What to Do Before RFID
To implement RFID with any hope of business benefit, the first step must be to implement the Global Data Synchronization Network. GDSN is a complementary initiative to RFID, endorsed by the same organizations that are promoting RFID within the supply chain. GDSN is supported by industries such as consumer packaged goods, hard lines, entertainment, apparel and automotive. It is also gaining momentum in many additional sectors. GDSN can be considered the foundation upon which the synchronized value chain will be built.
"RFID is about the movement of data," says Williams, "whereas GDSN is about static data, and ensuring that all trading partners are using common data standards. You would think that trading partners would have this figured out already, but they haven't. That's where GDSN comes in."
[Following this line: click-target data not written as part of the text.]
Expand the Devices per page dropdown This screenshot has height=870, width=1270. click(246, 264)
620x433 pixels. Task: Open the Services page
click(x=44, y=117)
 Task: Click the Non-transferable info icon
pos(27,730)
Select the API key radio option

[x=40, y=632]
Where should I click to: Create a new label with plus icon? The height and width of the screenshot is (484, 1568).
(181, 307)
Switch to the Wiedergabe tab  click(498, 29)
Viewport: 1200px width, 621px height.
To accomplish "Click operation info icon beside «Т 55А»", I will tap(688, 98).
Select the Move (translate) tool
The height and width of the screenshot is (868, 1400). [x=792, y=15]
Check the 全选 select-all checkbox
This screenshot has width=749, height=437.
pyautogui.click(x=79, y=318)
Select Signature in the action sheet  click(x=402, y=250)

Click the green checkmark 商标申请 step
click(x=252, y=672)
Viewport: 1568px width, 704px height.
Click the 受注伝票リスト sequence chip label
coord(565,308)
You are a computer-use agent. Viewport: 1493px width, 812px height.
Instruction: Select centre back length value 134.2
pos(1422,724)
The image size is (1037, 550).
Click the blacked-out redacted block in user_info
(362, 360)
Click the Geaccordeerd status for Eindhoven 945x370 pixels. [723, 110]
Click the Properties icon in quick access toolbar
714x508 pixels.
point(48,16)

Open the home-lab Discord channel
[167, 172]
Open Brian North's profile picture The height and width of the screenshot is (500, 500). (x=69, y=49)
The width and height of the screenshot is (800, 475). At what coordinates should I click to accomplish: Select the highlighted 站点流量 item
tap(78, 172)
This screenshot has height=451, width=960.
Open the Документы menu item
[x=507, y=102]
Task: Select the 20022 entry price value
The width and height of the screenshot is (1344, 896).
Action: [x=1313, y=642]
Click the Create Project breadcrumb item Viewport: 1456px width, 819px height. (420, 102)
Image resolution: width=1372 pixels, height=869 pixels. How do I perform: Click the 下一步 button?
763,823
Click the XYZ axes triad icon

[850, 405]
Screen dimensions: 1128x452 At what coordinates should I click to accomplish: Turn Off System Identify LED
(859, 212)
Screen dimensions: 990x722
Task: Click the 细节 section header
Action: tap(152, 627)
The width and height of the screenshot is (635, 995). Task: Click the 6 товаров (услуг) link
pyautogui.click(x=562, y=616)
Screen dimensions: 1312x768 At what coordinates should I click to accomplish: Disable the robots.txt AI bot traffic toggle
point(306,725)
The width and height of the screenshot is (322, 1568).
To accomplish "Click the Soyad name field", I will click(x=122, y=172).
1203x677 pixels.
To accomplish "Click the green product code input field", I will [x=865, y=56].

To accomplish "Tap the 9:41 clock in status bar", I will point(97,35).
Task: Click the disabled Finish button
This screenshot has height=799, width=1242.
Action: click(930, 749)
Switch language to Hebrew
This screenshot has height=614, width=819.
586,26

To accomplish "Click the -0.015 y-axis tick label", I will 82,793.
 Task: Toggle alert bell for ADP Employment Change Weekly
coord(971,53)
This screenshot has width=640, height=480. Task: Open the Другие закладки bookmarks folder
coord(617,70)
GDSN enables a very structured preparation for RFID. If implemented properly, it will allow a company to clean up its internal data and processes around how item data is managed. Its goal is for the supplier to have a single, one-time point of entry for its item data. This process will help solve a pervasive problem: Trading partners tend to have the wrong data about items 30 percent of the time. GDSN is a standard, global, single point of entry. Whereas RFID is concerned with a specific, unique item and its movement through the supply chain, GDSN is about communicating static, basic item and company data.
The most exciting part of GDSN is the immediate ROI. Deon Nel, a consultant for Avatar Partners, concedes, "At one of our customers, we found a way of achieving a seven-month payback from improvements in a single customer service department, not to mention the opportunity within the rest of the organization." Nel goes on to explain that at another manufacturer with revenue of less than $200,000,000, Avatar Partners found a way to "implement GDSN so that the company would achieve a million-dollar-per-year payback" once GDSN is fully realized. This, alone, can pay for RFID many times over.
GDSN provides the infrastructure for collaboration and lays the foundation for RFID. From a process and cost perspective, it is the most practical way to prepare a company for RFID.
Scrutinize Business Processes
Once GDSN is implemented and the objective of collaboration is understood, one can approach RFID with a clear vision. The next step, then, is to look within. RFID represents significant opportunity for process improvement—and, therefore, cost savings. If a company simply implements RFID without using it to improve processes, there will indeed be no benefit from RFID.
Process analysis, therefore, can enable significant improvements immediately with RFID. It is the key to finding the return on investment. This doesn't just refer to the compliance requirement of RFID, whereby cases and pallets are tagged with RFID; it also refers to the opportunity for RFID within the production and manufacturing process, even back through to raw materials, and using the data captured to more proactively react to market demand.
RFID has been in use for quite a long time in production, in closed-loop manufacturing processes, for automatically tracking and recording WIP (work-in-process) for the purpose of automated quality control and efficiency monitoring. And yet, the influence of EPCglobal on RFID compliance initiatives will tilt the scales toward trading partner collaboration.
Matt Ream, senior manager of RFID Systems for Zebra Technologies, explains, "In the future, we will see an eventual merging of RFID for internal production and EPCglobal requirements, where you consider the applications that require operation on the EPC network, but also areas that would benefit from the read-write capability of an automated read-write tag."